My main reason for coming to Berlin this time was to see Nobukazu Takemura’s piece Internalised Foreign Bodies (Verinnerlichte Fremdkorper) at the Inhuman Music festival at HKW last night.
Since the turn of the century, Takemura — a shy, careful man whose life seems to revolve around art and collaboration with women — has been an important figure for me; I spoke recently about the impact his Songbook album had, for instance.
About five years ago Takemura moved to Germany and reinvented himself as a sort of renaissance man: “all-round artist Nobukazu Takemura (born in Tokyo in 1968) is a musician, painter, animator, and playwright”, says the program, and the photo shows a surprisingly aged and dignified Takemura, who seems to have jettisoned his pop side entirely.

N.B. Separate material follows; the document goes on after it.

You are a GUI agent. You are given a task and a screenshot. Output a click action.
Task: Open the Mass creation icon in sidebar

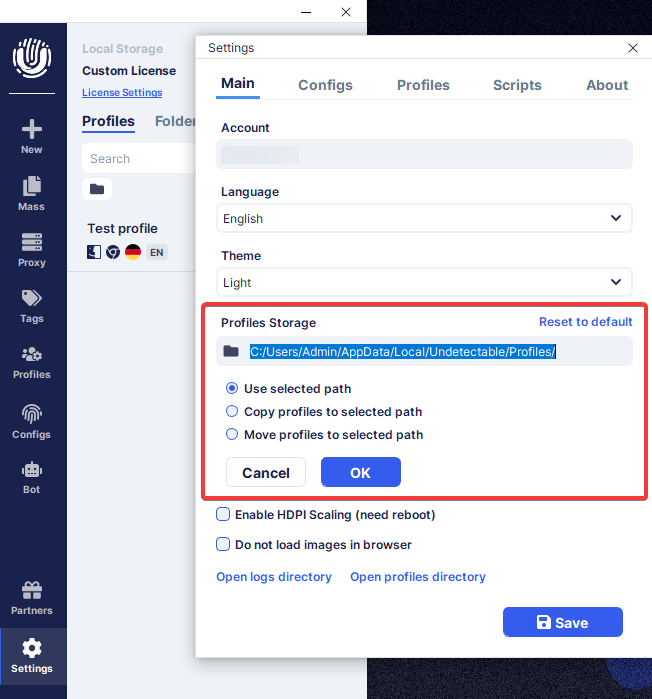point(32,186)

The performance bore this out: with cello (Nathalie Horhold-Ponneau), trombone (Matthias Muller), clarinet (Yoko Ozawa) and guitar (Koota Tanimura), the concert had a delightful air of seriousness about it. There was a very beautiful and amusing film, also directed by Takemura, in which asthenic young Japanese women confronted customer service agents who turned out to be robots. The spiritual problems of the information age were dissected by means of dry, poetic, comical philosophical dialogues.
Here’s a ten-minute excerpt from the performance:
Internalised Foreign Bodies (mp3 excerpt)
I’m not sure what compositional method Takemura was using; it sounds randomly-generated, or perhaps serially-composed. The downside is that there’s no through-development: musically, the piece is static and somewhat bloodless.
It’s the “all-round artist” thing that saves Takemura in the end. The film — which reminded me of Eric Rohmer or Agnes Varda in its depiction of thoughtful introverted women trying to explain life using philosophy texts — added the missing human element, and something about the refined, didactic and delicate atmosphere will stay with me for a long time, I think.